[Collected data entries]
____

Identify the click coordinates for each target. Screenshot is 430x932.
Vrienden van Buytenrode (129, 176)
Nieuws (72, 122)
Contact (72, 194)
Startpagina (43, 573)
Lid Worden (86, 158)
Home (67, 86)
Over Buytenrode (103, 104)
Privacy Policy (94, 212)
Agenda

____

» THE TASK: Return only this span, exactly: the line that contains "Lid Worden (86, 158)" and all lines after it to the end of the records.

» TASK OUTPUT:
Lid Worden (86, 158)
Home (67, 86)
Over Buytenrode (103, 104)
Privacy Policy (94, 212)
Agenda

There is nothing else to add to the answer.